A visual representation of a project’s schedule. This helps plan the project from start to finish. It illustrates the scope and the critical path of the project. The two types of network diagrams are:
- Arrow diagram
- Precedence diagram
Matrix diagrams.
A matrix diagram is used to analyze data within an organization’s structure. It shows the relationships between objectives, factors, and causes that exist between rows and columns that make up the entire matrix. There are multiple types of matrices to use, depending on the number of items and groups of items to analyze.
The different matrix diagrams and their use cases:
- L-shaped matrix. Creates a relationship between two items.
- T-shaped matrix. Creates a relationship between three groups of items.
- Y-shaped matrix. Creates a relationship between three groups of items, but it is displayed in a circular diagram.
- C-shaped matrix. Creates a relationship within three groups of items, and it is displayed in 3D.
- X-shaped matrix. Creates a relationship between four groups of items.
Quality management software.
Project quality management is multifaceted. Your team must:
- Clearly understand the quality expectations
- Determine how you will measure whether you’re meeting those expectations
- Implement any necessary changes along the way
The ideal work management platform allows you to track these aspects in one easy-to-use place.
Workfront’s proofing tools streamline review and approval processes to ensure quality and avoid costly mistakes. You’ll slash time traditionally wasted tracking down approvals and aggregate feedback in one centralized hub for team members and stakeholders to access in real-time.
Frequently asked questions about project quality management.
Why is project quality important?
Project quality is important for many reasons. Primarily the success and reputation of your business depends on your ability to successfully deliver projects. If you deliver a failed project to client, it’s likely they’ll avoid working with you in the future. Also, a poorly run project will drain internal resources and waste time and money. Without a system in place to measure your project’s performance, you often find out too late that it has failed.
What are the main processes of project quality management?

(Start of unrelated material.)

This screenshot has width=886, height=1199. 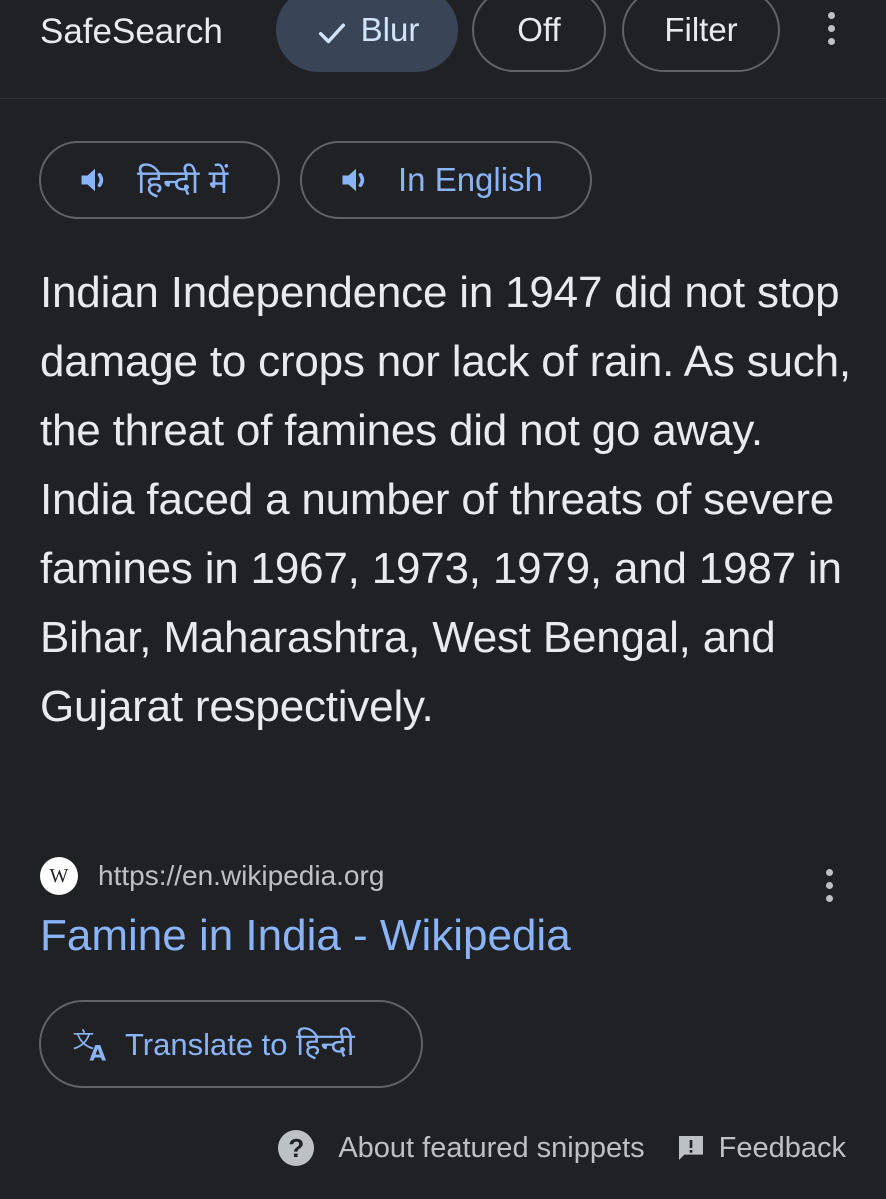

There are three main processes of project quality management. These are Quality Planning, Quality Assurance, and Quality Control. Planning is focused on shaping a clear goal/s for the project. Assurance uses tests, metrics, and checklists to demonstrate to stakeholders the project is running as it should. Quality content is all about identifying solutions to problems relating to quality.
What is the best way to manage project quality?
The best way to manage project quality is it invest in a project quality management system and follow the three principles of quality management — planning, assurance, and control. The right software will enable you to set clear roles, tasks, and deadlines. By centralizing production in one place, keeping track of client feedback, amends and sign off will be much easier.